■ Your objective
With pictures left out, please repeat word for word the lines from the one containing "Click the 3D Cursor tool" through the end of the records.

■ Dataset excerpts
╔══

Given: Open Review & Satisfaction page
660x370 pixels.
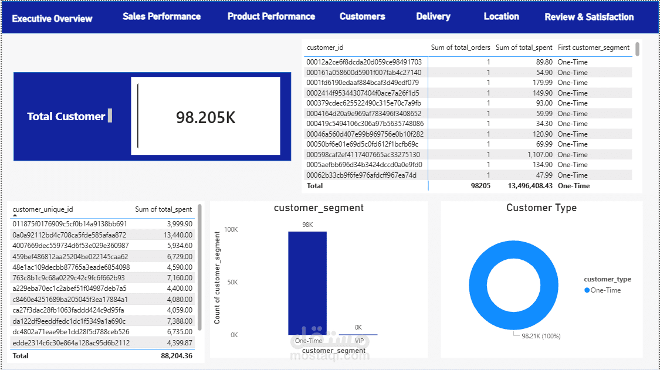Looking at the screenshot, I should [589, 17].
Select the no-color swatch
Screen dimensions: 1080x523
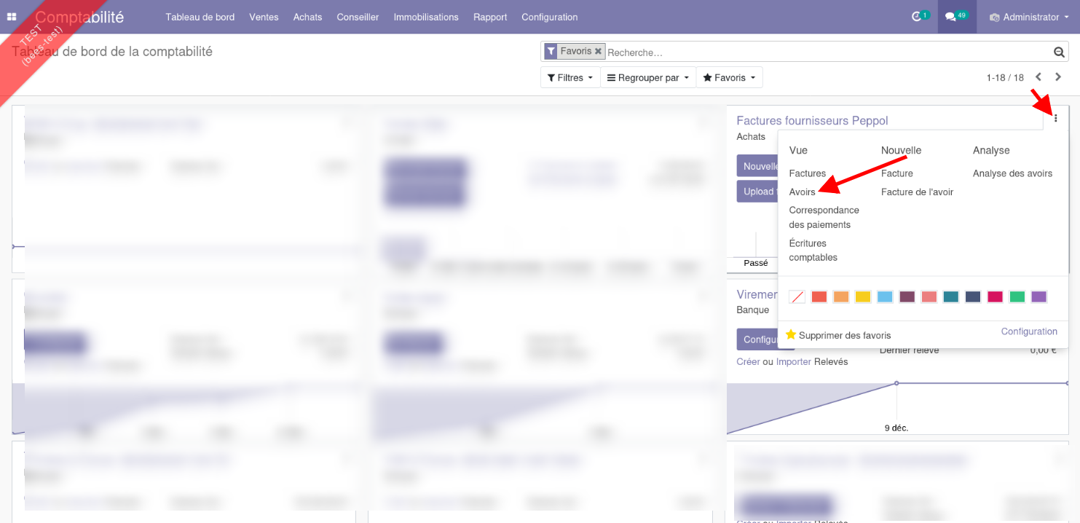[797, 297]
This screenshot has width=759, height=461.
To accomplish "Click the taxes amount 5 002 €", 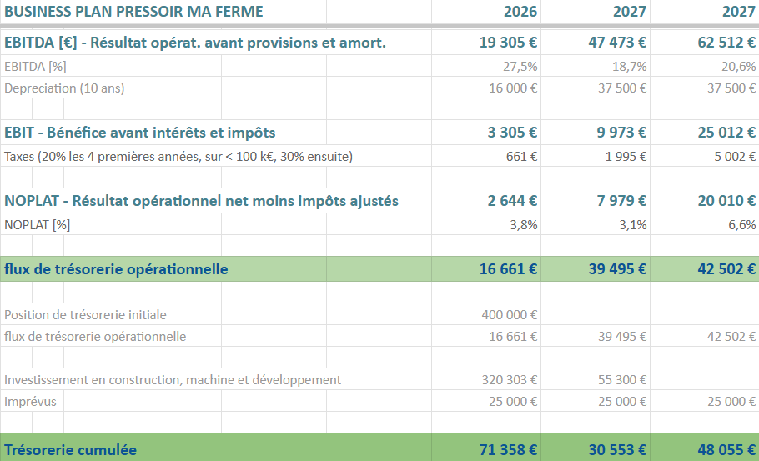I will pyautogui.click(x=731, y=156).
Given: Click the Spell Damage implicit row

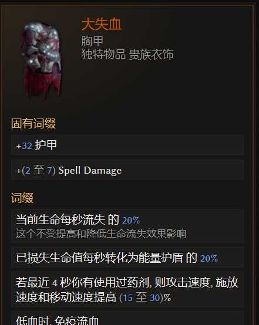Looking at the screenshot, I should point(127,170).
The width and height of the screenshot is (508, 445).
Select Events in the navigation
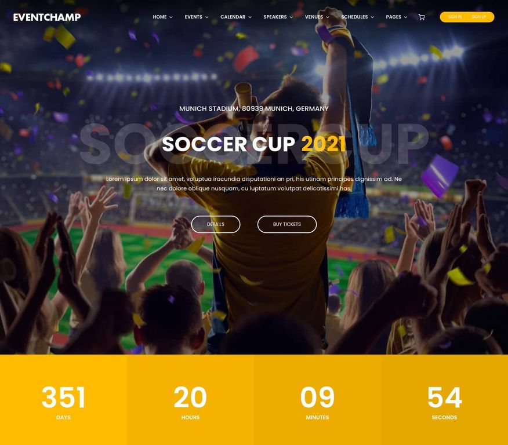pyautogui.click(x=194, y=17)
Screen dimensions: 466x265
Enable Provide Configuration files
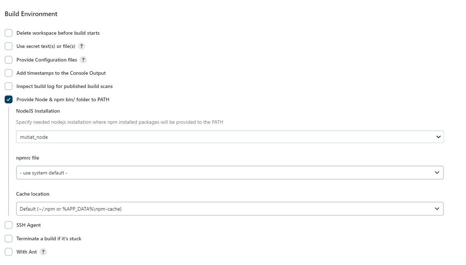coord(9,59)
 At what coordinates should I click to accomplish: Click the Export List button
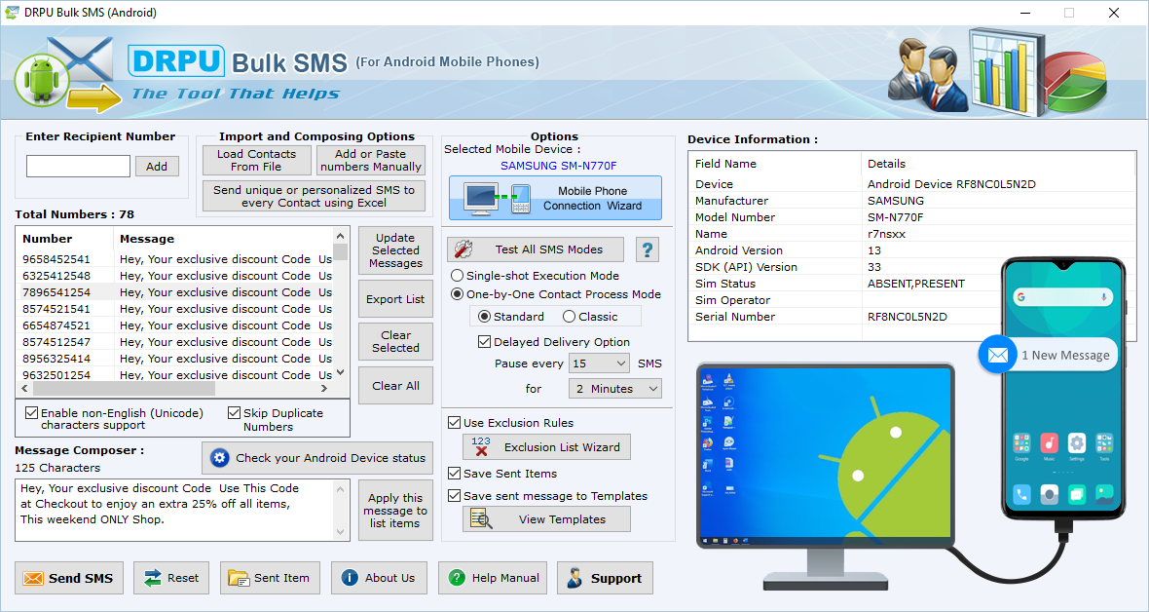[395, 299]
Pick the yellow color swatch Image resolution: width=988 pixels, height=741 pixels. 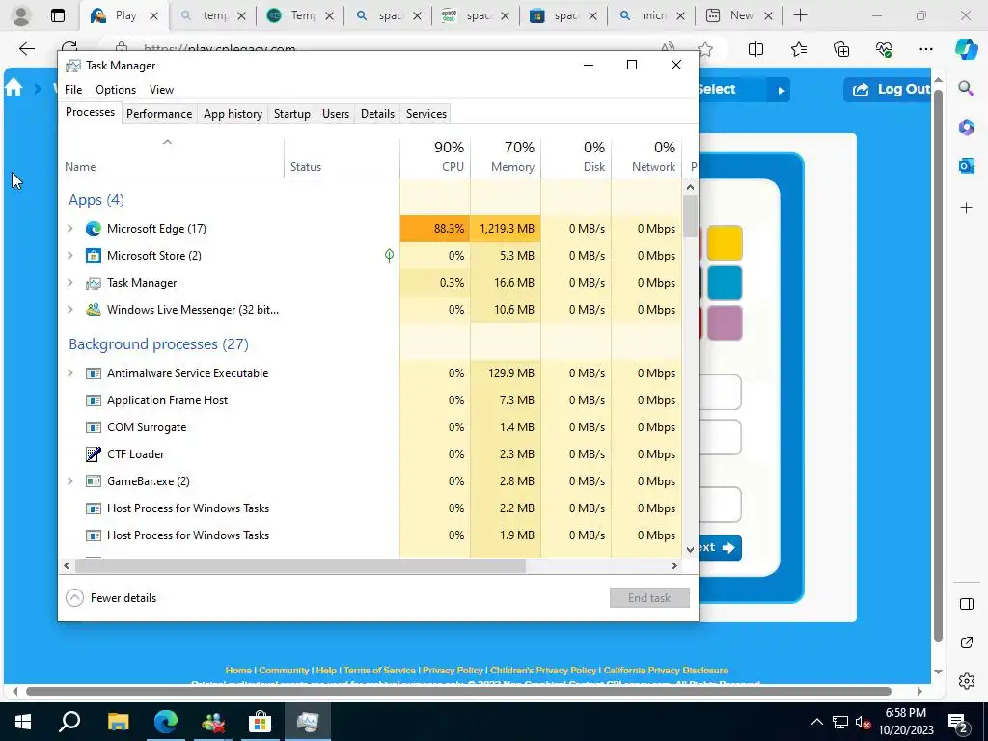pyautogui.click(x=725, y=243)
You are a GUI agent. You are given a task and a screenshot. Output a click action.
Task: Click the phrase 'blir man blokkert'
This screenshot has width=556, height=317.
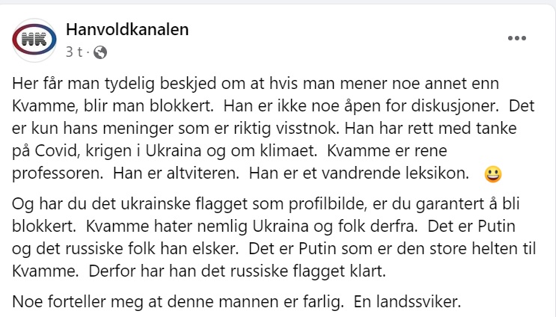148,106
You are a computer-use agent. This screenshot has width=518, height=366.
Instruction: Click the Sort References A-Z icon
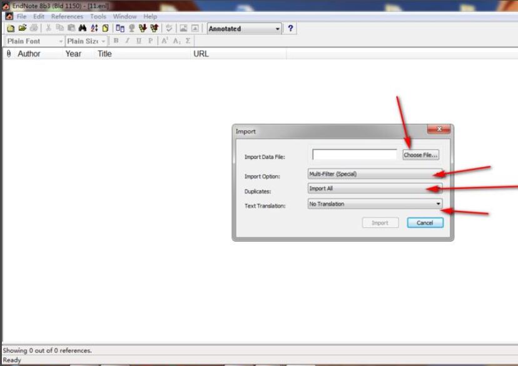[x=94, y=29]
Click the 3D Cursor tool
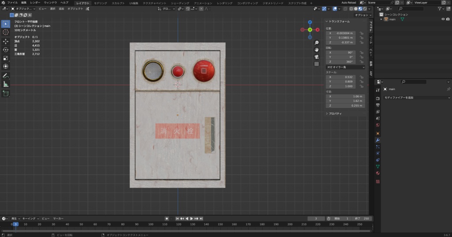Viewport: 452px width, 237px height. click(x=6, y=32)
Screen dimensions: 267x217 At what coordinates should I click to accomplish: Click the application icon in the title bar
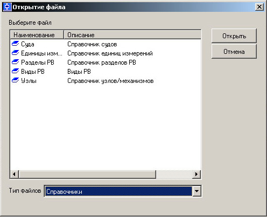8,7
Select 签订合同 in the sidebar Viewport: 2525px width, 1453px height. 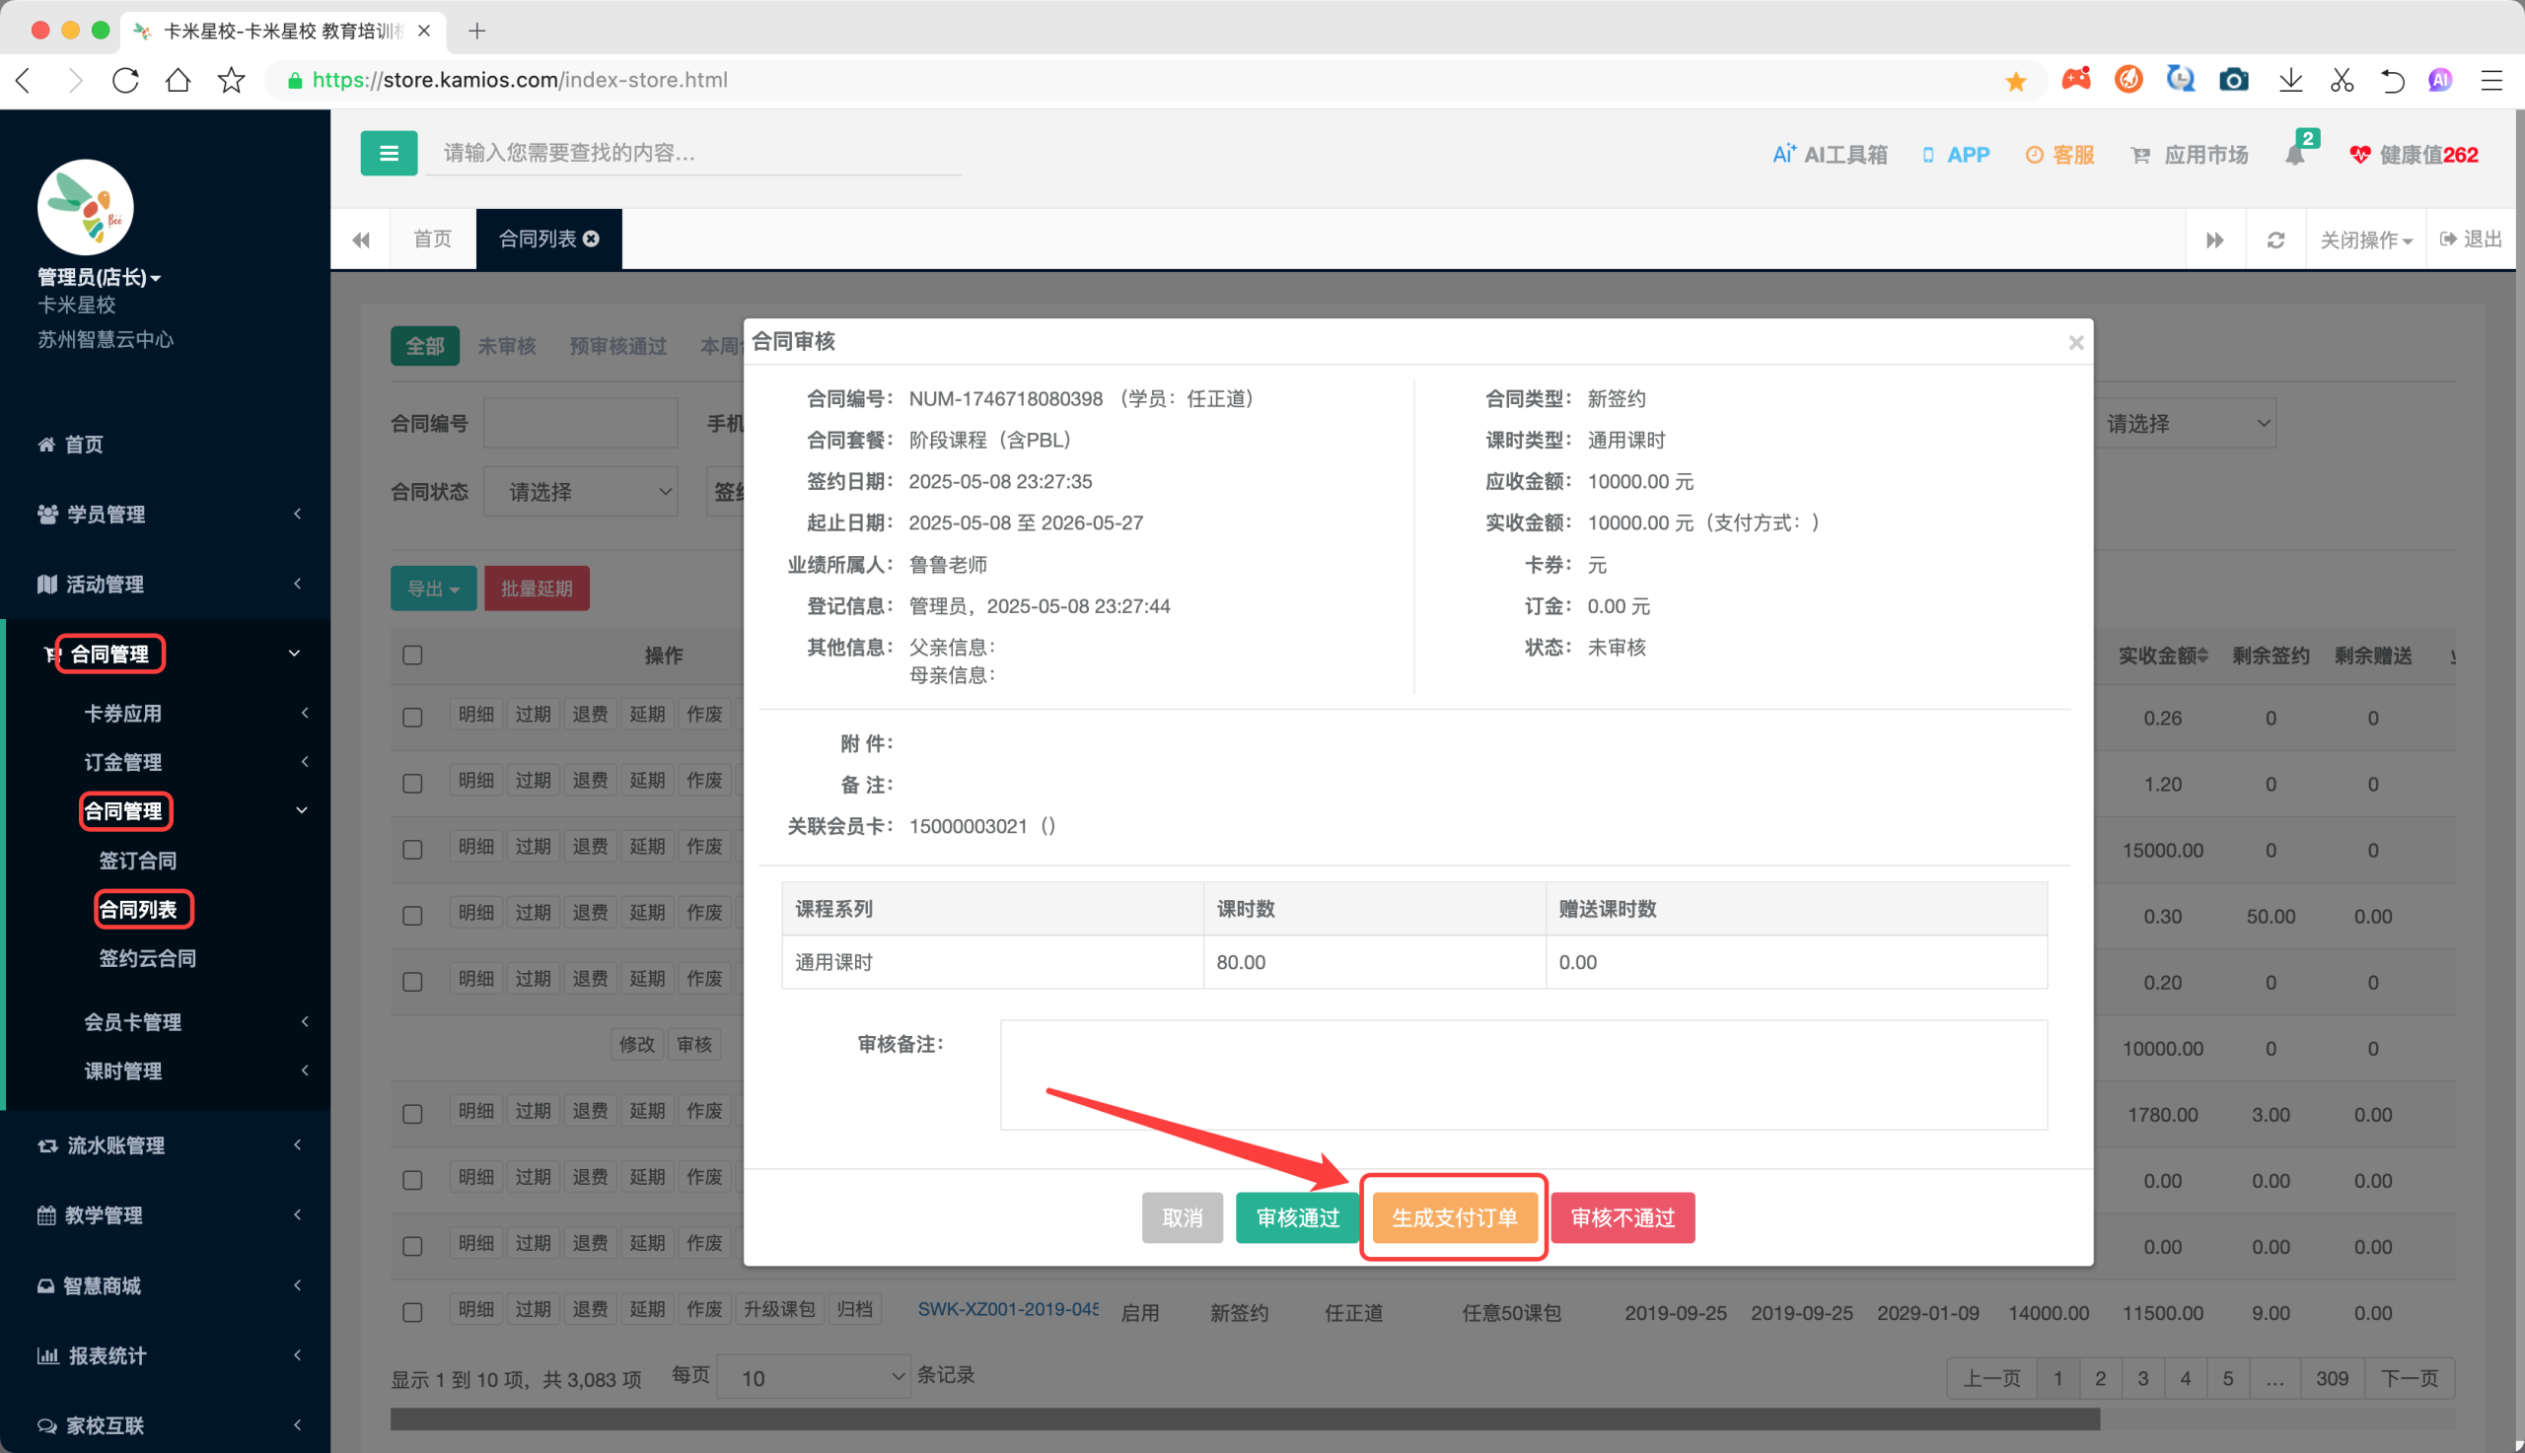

╚══

■ Output of the task
Click the 3D Cursor tool
Viewport: 452px width, 237px height. click(x=6, y=32)
Screen dimensions: 267x217 At what coordinates should I click to accomplish: Click the application icon in the title bar
8,7
Select 签订合同 in the sidebar Viewport: 2525px width, 1453px height. 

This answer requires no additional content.